═══ PASSAGE TO READ ═══

## Neural Network Training with ~~Tensorflow~~ PyTorch
We will look at how this lab can be done in PyTorch, a deep learning library developed by Facebook. We will focus on the differences to Tensorflow, and not care too much about the actual results.

Let's start with Excersie 1. Here we make a simple computation:

In [1]:
import torch

device = torch.device("cuda" if torch.cuda.is_available() else "cpu")

def exercise_1():
    x = torch.Tensor([2])
    y = torch.Tensor([3])
    op1 = x + y
    op2 = x * y
    op3 = op2 ** op1
    return op3

exercise_1()

tensor([ 7776.])

We get the result without any `Session` or calling `.run()`. PyTorch executes all operations immediately, on the line they are written. There is no C++ computation graph build up behind the scenes. This greatly helps debugging, since errors tend to happen on a specific line, and you can break in the debugger to see the exact state of the computations.

It this example, we just got back a simple tensor, which is not very useful for gradient decent. To get gradient information, we have to use PyTorch's autodiff facilities.

In [2]:
from torch.autograd import Variable

def exercise_1_autodiff():
    x = Variable(torch.Tensor([2]), requires_grad=True)
    y = Variable(torch.Tensor([3]), requires_grad=True)
    op1 = x + y
    op2 = x * y
    op3 = op2 ** op1
    return op3

OP3 = exercise_1_autodiff()
OP3

tensor([ 7776.])

`Variable` is a thin wrapper around the tensor object (side-note: tensors can share memory with numpy, which reduces copies). Variables track gradient information and makes it possible to back-propagate gradients from the output to the input, that is, backprop. It does this by function pointers, which build up a graph that we can walk.

In [3]:
def _expand_children(_op):
    children = [f[0] for f in _op.next_functions]
    edges = [(repr(_op), repr(child)) for child in children]

    return children, edges

def walk_grad_fn_bf(op):
    queue, edges = _expand_children(op.grad_fn)
    while queue:
        op = queue.pop(0)
        children, new_edges = _expand_children(op)
        queue += children
        edges += new_edges

    for e in edges:
        print e[0].replace("\n", " "), "->", e[1].replace("\n", " ")
        
walk_grad_fn_bf(OP3)

<PowBackward1 object at 0x7f4001058290> -> <MulBackward1 object at 0x7f40010582d0>
<PowBackward1 object at 0x7f4001058290> -> <AddBackward1 object at 0x7f4001058310>
<MulBackward1 object at 0x7f40010582d0> -> <AccumulateGrad object at 0x7f4001058290>
<MulBackward1 object at 0x7f40010582d0> -> <AccumulateGrad object at 0x7f4001058350>
<AddBackward1 object at 0x7f4001058310> -> <AccumulateGrad object at 0x7f4001058290>
<AddBackward1 object at 0x7f4001058310> -> <AccumulateGrad object at 0x7f4001058350>


We see that the variable itself has a "Pow" that points to a "Mul" and an "Add", which is expected. And those two operations points to gradient accumulators. Note that it's the same two accumulators that appear twice. This is since "Mul" and "Add" both depent on both variables, `x` and `y`, and we need to sum the gradient contribution from both "Mul" and "Add".

Also note that we had to say that the two inputs "requires_grad". For efficiency, Variables will only propagate gradients if something upstream of them requires gradients. And the default for `requires_grad` is False, since Variable usually wraps the input, which doesn't need gradients, since we don't want to optimize the input, but the network weights.

═══

● GOALS
- A) List each distinct node type that the graph walk prints in the PyTorch training notes above.
- B) According to the PyTorch training notes, what is the default value of `requires_grad`?
- C) Continue the PyTorch training notes from their final sentence.

═══ RECORDS ═══

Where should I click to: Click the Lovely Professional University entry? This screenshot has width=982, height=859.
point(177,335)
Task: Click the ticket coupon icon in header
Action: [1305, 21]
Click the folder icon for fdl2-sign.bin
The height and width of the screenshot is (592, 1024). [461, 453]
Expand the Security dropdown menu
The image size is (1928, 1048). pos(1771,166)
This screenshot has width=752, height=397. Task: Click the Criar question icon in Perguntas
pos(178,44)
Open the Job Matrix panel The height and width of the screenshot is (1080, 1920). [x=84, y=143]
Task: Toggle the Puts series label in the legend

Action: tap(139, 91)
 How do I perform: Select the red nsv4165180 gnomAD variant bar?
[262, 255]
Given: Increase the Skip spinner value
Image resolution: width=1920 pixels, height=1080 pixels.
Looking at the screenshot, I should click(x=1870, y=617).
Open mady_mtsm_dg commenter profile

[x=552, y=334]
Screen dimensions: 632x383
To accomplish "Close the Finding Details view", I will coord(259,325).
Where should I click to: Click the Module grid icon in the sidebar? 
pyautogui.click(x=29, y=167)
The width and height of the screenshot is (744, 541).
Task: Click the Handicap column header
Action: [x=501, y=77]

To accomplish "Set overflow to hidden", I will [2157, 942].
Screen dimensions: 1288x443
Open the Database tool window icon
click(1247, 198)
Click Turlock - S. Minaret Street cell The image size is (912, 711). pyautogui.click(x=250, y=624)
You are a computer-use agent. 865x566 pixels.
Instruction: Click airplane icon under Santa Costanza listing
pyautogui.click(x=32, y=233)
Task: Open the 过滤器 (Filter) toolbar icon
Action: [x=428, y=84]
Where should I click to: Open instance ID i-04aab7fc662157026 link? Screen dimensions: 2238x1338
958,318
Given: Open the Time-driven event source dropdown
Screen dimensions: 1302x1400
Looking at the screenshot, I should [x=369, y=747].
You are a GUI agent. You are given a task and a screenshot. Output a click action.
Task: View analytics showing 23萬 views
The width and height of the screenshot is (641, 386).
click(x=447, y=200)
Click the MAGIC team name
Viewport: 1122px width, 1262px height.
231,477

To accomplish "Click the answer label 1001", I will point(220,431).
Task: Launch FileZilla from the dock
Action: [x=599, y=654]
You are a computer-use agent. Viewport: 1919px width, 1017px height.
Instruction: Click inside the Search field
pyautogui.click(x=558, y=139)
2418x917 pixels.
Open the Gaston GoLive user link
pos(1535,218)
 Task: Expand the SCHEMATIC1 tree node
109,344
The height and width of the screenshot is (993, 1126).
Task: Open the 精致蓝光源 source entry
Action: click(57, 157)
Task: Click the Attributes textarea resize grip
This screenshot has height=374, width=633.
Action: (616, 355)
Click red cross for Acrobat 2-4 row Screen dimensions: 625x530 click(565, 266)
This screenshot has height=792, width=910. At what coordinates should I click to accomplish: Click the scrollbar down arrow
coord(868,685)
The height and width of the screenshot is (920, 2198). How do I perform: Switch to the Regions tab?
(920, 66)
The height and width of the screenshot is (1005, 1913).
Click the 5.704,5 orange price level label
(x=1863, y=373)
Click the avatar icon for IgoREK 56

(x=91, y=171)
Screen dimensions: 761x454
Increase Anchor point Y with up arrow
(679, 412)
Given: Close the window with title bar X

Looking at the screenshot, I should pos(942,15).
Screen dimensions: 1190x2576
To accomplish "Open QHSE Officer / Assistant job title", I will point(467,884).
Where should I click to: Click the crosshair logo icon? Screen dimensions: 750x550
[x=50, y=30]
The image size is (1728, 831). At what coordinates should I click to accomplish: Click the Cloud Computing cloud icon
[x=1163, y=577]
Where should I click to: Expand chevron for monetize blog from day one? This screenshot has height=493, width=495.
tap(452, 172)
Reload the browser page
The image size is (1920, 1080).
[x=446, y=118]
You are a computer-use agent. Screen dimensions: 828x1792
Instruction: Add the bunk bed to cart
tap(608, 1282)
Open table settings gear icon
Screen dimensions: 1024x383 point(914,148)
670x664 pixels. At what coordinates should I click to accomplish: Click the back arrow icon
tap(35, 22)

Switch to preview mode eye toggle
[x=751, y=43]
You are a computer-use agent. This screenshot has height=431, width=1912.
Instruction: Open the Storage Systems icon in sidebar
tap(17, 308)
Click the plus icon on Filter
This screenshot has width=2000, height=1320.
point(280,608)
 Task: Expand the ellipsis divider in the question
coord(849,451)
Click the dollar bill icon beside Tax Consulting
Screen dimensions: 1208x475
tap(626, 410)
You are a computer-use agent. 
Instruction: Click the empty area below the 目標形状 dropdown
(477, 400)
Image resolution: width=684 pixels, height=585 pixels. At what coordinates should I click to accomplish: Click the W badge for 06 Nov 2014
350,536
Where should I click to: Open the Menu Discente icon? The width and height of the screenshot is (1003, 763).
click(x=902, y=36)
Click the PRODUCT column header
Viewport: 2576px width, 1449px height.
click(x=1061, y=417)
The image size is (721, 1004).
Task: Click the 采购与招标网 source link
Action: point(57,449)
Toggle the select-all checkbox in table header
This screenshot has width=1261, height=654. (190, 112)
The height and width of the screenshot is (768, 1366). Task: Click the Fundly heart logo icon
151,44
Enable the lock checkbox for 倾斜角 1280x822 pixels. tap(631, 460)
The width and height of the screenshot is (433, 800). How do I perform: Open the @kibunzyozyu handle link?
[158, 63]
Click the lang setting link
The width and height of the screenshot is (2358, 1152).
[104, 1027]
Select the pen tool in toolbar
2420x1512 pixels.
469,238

═══

● THE RESULTS
- A) PowBackward1, MulBackward1, AddBackward1, AccumulateGrad

- B) False

- C)
All other exercises involves training networks, so let's set up the machinery we need for that.

In [4]:
def _train_loop(loader, net, criterion, optimizer):
    net.train()
    total_loss = 0
    for image, target in loader:
        image = Variable(image).to(device)
        target = Variable(target).to(device)

        prediction = net(image)
        loss = criterion(prediction, target)
        
        optimizer.zero_grad()
        loss.backward()
        optimizer.step()
        total_loss += loss.item()
        
    return total_loss / float(len(loader.dataset))

`_train_loop` is a helper that will train a single epoch. `loader` will provied batches of training samples, `net` is our neural net, `criterion` is our cost function and `optimizer` is, naturally, our optimizer. During training, we will average the loss and report that back.

`net.eval()` sets things like dropout and batch normalization to the proper state.

There are several things to note here. First we wrap the input in Variable, which is required by the autodiff backend. Then we call `.to(device)`. This transfers the data to the GPU.

We then do the forward pass on the net and the criterion, which is self-explanatory. There is no `feed_dict`.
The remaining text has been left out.